Collected data:
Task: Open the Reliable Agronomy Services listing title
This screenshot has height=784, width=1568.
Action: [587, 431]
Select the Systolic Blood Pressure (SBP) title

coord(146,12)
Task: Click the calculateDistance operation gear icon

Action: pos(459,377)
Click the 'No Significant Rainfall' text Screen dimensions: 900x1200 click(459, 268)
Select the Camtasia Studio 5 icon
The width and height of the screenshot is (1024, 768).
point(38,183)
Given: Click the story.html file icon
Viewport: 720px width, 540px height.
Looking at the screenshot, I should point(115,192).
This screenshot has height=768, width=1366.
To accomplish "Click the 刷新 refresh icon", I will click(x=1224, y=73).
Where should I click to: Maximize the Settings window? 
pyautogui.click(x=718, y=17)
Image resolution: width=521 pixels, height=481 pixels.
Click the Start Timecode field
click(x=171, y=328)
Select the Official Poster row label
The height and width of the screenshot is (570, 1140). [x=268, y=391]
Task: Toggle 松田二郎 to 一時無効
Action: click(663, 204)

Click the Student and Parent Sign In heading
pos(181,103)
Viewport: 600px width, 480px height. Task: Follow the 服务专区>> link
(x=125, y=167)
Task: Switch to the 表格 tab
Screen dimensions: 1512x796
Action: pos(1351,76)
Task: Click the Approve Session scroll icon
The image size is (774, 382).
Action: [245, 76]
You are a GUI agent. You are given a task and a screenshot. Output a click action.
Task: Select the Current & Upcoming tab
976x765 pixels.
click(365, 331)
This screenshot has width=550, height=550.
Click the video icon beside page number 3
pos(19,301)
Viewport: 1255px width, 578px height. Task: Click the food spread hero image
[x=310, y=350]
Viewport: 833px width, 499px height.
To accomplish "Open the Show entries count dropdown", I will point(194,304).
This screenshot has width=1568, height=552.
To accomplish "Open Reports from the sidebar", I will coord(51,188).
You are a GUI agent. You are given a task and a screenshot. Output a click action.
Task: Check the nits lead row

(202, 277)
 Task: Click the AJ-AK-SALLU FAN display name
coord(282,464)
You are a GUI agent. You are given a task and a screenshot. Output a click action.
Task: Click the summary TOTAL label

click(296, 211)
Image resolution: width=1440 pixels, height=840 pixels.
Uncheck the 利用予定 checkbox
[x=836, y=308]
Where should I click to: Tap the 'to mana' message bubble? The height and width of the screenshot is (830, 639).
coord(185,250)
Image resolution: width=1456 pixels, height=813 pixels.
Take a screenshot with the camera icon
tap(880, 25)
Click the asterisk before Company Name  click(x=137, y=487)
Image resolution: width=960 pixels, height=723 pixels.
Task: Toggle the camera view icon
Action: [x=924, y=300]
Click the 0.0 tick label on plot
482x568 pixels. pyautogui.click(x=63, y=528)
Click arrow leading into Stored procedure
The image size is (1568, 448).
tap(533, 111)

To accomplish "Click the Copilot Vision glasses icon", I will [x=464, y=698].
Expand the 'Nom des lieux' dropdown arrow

EXERCISE: What's needed is a word-for-word copy of the lines from the one holding "Image resolution: width=1456" through the final line of the data.

RESPONSE FOR THIS EXERCISE:
Image resolution: width=1456 pixels, height=813 pixels.
Take a screenshot with the camera icon
tap(880, 25)
Click the asterisk before Company Name  click(x=137, y=487)
Image resolution: width=960 pixels, height=723 pixels.
Task: Toggle the camera view icon
Action: [x=924, y=300]
Click the 0.0 tick label on plot
482x568 pixels. pyautogui.click(x=63, y=528)
Click arrow leading into Stored procedure
The image size is (1568, 448).
tap(533, 111)

To accomplish "Click the Copilot Vision glasses icon", I will [x=464, y=698].
Expand the 'Nom des lieux' dropdown arrow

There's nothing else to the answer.